[Instrução] Transcreva por inteiro, sem mudar nada, o trecho sobre Simón Bolívar que vem abaixo.

O Simón Bolívar que todos conhecem foi um assíduo político e militar, ou pelo menos um convicto da campanha libertadora dos territórios que hoje compõem Venezuela, Colômbia, Bolívia, Equador e Peru. Mas, por trás de sua campanha libertadora, percorrendo os Andes, Cartagena ou o Chimborazo, Simón Bolívar era um poeta desconhecido da guerra.

Não era surpreendente que em seus documentos oficiais falassem da plenitude e dos direitos dos homens com completa convicção, da guerra libertadora como o único meio de se libertar das correntes com que os chamados “sábios oligarcas do antigo reino” oprimiam, que nada mais eram do que sinônimo de corrupção. Afinal, até para travar uma guerra, as palavras tinham que ser certeiras como as balas ou os golpes de facão da Batalha de Boyacá.

[Informações dadas]
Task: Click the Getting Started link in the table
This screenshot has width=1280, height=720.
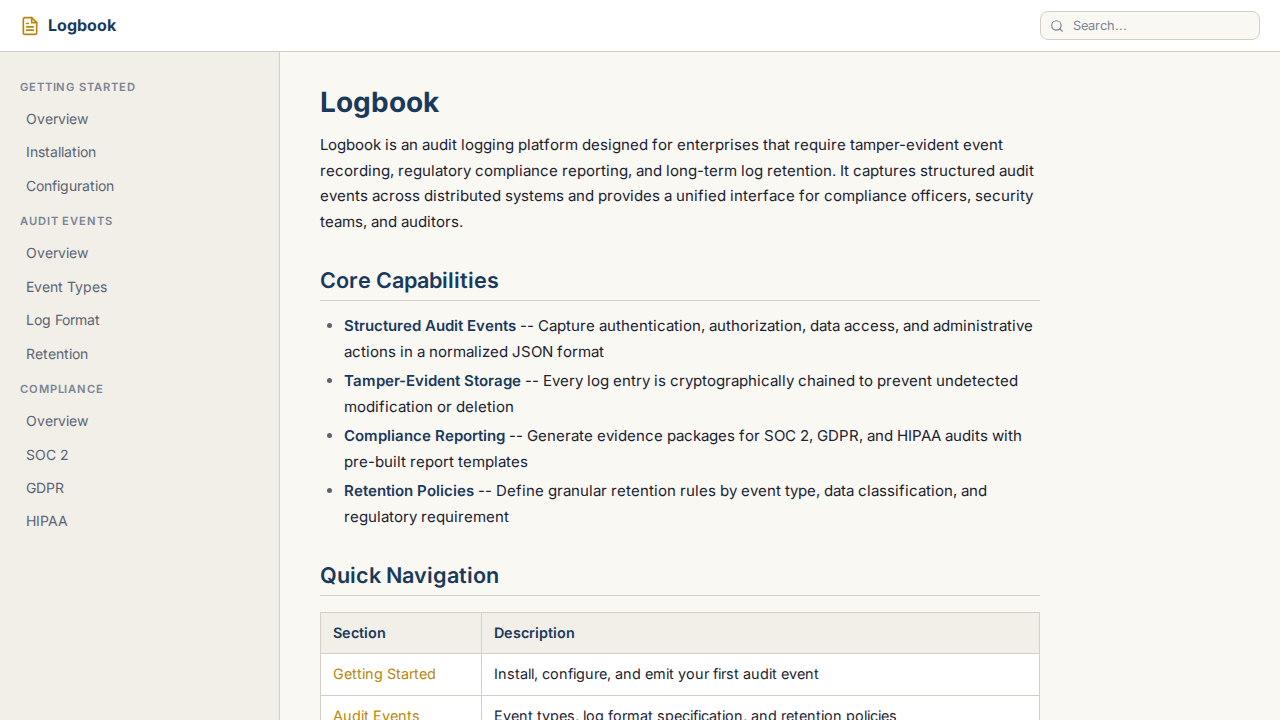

[Resultado]
O Simón Bolívar que todos conhecem foi um assíduo político e militar, ou pelo menos um convicto da campanha libertadora dos territórios que hoje compõem Venezuela, Colômbia, Bolívia, Equador e Peru. Mas, por trás de sua campanha libertadora, percorrendo os Andes, Cartagena ou o Chimborazo, Simón Bolívar era um poeta desconhecido da guerra.

Não era surpreendente que em seus documentos oficiais falassem da plenitude e dos direitos dos homens com completa convicção, da guerra libertadora como o único meio de se libertar das correntes com que os chamados “sábios oligarcas do antigo reino” oprimiam, que nada mais eram do que sinônimo de corrupção. Afinal, até para travar uma guerra, as palavras tinham que ser certeiras como as balas ou os golpes de facão da Batalha de Boyacá.